- _OBJETIVO_: Segundo o trecho dado, como se chama hoje uma frase que vale por muitas?
=== TRECHO DADO ===
Vivências intransitivas e espontâneas
pelas quais passamos desde sempre que somos considerados gente, embora nem
sempre tenhamos ciência de que somos gente, jazem não-nascidas apesar de nossa
subjugação à fala da língua da comunidade em que se encontra nossa mãe, nem que
essa comunidade seja composta apenas de duas pessoas: mãe e criancinha.
Trata-se da comunidade de língua em que nossa mãe vive e fala, esse mar de voz
que não é pura voz como o são as vozes dos pássaros, mas que é voz que
desaparece enquanto voz para reaparecer em forma de falas, tipo tatibitate,
protolíngua, língua definitivamente.
Embora nossa mãe fale uma língua bem
complexa e refinada, a estrutura da língua que nos é proposta a ser falada é a
mesma. Suponhamos que nossa mãe exímia nadadora esteja no rio em que nós vamos
nos lançar. O rio é o mesmo, mesma é a água, a estrutura é a mesma: mas nossas
inserções e apropriações são diferentes. Enquanto nossa mãe e a comunidade em
que nossa mãe está falam fluentemente - nadam eximiamente - nós tatebitateamos,
isto é, falamos em protolíngua, enquanto nossa mãe e a comunidade em que ela
está falam em protodeuterolíngua.
Conclusão:
nossas vivências intransitivas e espontâneas que tivemos, somente poderiam
nascer quando as enunciássemos em falas, isto é, quando fazemos vivências do
reconhecimento de nossas vivências não-nascidas. É como dar nome de ‘inefável”
ao que escapa à nossa faculdade de fala. Mas, a palavra “inefável” enquanto
palavra não é inefável. Assim, essas vivências intransitivas e espontâneas, apesar
das vivências do reconhecimento, continuam NÃO-NASCIDAS E INEFÁVEIS.
Esse
processo de vivenciar o reconhecimento de vivências não-nascidas e inefáveis é
idêntico ao que fazemos quando falamos. Não é por nada que apenas quando
conseguimos usar algumas protopalavras, as usamos para dizer muitas coisas:
isto é, queremos dizer muitas coisas com uma só palavra ou com poucas palavras.
Uma frase que valesse por muitas, por exemplo, hoje é também chamada de
holófrase. Não seria isso que, sobrevivendo na protodeuterolíngua dos adultos, vai
se chamar de sensibilidade ou saber de poeta? Não é para essa substância inefável
e sempre não-nascida que aponta a escuta do psicanalista cujo ofício é escutar
aquilo que no dito do psicanalisante fica ainda não dito?
Mutatis mutandis, supondo que nosso
nascimento não se dá apenas quando saímos do útero materno, mas, nascemos em
diferentes circunstâncias e situações ao longo de nossa vida, não caberia
perguntar como é que nascemos para o envelhecimento?
=== CONJUNTO DE DADOS ===
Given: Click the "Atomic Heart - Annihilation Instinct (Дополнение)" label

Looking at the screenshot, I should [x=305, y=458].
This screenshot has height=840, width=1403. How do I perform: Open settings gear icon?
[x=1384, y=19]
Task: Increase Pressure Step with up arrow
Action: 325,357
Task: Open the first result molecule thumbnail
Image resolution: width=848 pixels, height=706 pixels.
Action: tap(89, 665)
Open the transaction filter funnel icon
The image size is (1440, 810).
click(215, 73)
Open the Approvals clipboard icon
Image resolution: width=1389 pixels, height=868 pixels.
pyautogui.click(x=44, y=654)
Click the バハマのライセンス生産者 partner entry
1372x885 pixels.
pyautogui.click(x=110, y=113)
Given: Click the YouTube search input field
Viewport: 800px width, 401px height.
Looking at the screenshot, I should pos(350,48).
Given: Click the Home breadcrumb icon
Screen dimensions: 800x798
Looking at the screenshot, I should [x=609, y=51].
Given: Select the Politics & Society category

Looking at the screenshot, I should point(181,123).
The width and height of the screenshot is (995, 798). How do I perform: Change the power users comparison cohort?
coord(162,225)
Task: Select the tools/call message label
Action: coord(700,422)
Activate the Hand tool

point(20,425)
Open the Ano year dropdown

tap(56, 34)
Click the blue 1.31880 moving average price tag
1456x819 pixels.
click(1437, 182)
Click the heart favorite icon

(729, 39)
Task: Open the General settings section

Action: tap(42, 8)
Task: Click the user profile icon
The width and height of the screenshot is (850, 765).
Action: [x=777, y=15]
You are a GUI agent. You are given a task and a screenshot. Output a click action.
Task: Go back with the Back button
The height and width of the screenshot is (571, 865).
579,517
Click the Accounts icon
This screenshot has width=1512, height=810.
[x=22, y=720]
===
- _A RESPOSTA_: Holófrase.